Tuesday, March 8, 2011

New reporting for teacher prep programs proposed for 2012

Here is an historical summary of legislative reporting requirements (federal) as provided in Education Week (March 8, 2011).

Federal Requirements
1998 Amendments to the Higher Education Act of 1965
• Traditional teacher-preparation programs create report cards on enrollments in traditional teacher education programs and the passing rate of candidates on teacher-certification or -licensing tests.
• States create report cards ranking teacher-preparation programs based on the passing rates on those assessments, as well as those in state-approved alternative-certification programs. They also identify low-performing and “at risk” programs.
Higher Education Opportunity and Access Act of 2008
In addition to previous requirements, the law requires:
• Reporting on alternative-certification programs both inside and outside higher education programs.
• Preparation programs to report on the average scaled scores, as well as passing rates, on all licensing tests, broken out by the stage at which candidates take the tests.
• Preparation programs to report on admissions, the number of candidates by field, demographics of program participants, the number of faculty supervising clinical experiences, and programming on technology instruction and working with special populations.
• Preparation programs to set and report on goals for increasing the number of teachers prepared in shortage fields.

Fiscal 2012 Proposals
• Would eliminate some reporting requirements.
• Preparation programs would be expected to report on three outcome measures:

  • Achievement growth of students taught by program graduates;
  • Graduate job-placement and retention rates; and
  • Graduate and employer satisfaction
• Would end the TEACH grant program and replace it with the Presidential Teaching Fellows program.


Monday, March 7, 2011

Shared curricula recommended to address new Common Core Standards

A diverse group of signatories representing all levels of education, both sides of the political spectrum and business are promoting the developing of "lean" curriculum guidelines to help link the new common core standards to teaching. “To be clear, by ‘curriculum,’ we mean a coherent, sequential set of guidelines in the core academic disciplines, specifying the content knowledge and skills that all students are expected to learn, over time, in a thoughtful progression across the grades,” the document says. “We do not mean performance standards, textbook offerings, daily lesson plans, or rigid pedagogical prescriptions.” The full text of the statement along with the names/affiliations of the signatories are available here:
http://www.ashankerinst.org/curriculum.html

Thursday, March 3, 2011

Exciting news from TED

Those of you who are fans of the TED (Technology, Entertainment, Design) talks will be pleased to hear they are focusing on education, according to this news item in the Chronicle (Mar. 2, 2011)

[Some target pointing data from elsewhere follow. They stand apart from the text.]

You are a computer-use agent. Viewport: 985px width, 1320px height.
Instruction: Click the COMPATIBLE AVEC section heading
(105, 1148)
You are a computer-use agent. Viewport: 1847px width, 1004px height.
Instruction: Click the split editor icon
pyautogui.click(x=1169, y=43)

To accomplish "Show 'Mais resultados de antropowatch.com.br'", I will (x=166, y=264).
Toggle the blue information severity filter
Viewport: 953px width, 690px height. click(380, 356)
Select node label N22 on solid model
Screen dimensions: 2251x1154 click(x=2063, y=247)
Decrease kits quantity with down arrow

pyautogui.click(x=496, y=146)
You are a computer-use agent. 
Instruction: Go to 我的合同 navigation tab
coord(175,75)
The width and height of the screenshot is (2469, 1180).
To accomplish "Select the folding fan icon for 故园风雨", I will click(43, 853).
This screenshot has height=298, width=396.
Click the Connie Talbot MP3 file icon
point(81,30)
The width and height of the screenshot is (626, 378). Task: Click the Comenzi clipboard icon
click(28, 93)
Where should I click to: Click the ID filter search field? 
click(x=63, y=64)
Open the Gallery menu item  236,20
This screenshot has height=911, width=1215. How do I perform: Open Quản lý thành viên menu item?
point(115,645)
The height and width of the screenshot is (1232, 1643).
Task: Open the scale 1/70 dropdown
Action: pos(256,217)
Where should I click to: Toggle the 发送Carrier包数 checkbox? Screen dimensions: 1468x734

"Long Beach, Calif.—The leaders of the annual TED conference, known for featuring short, carefully prepared talks on big ideas about technology and society, hope to apply their approach to education.
This week they announced TED-Ed, which will provide a hand-picked set of free online educational talks (expected to be even shorter than the conference talks), many submitted by educators themselves but enhanced by TED officials. An online forum, the Ted-Ed Brain Trust, will encourage discussion of how to reform teaching using the videos and other technology.
The system is not up yet, but the online forum is scheduled to open as early as next week, says Logan Smalley, whose title is TED-Ed catalyst. The videos will be added in the coming months, he says.
The project will also create an updated listing of the more than 900 existing TED talks, arranging them by categories that align more neatly to academic disciplines."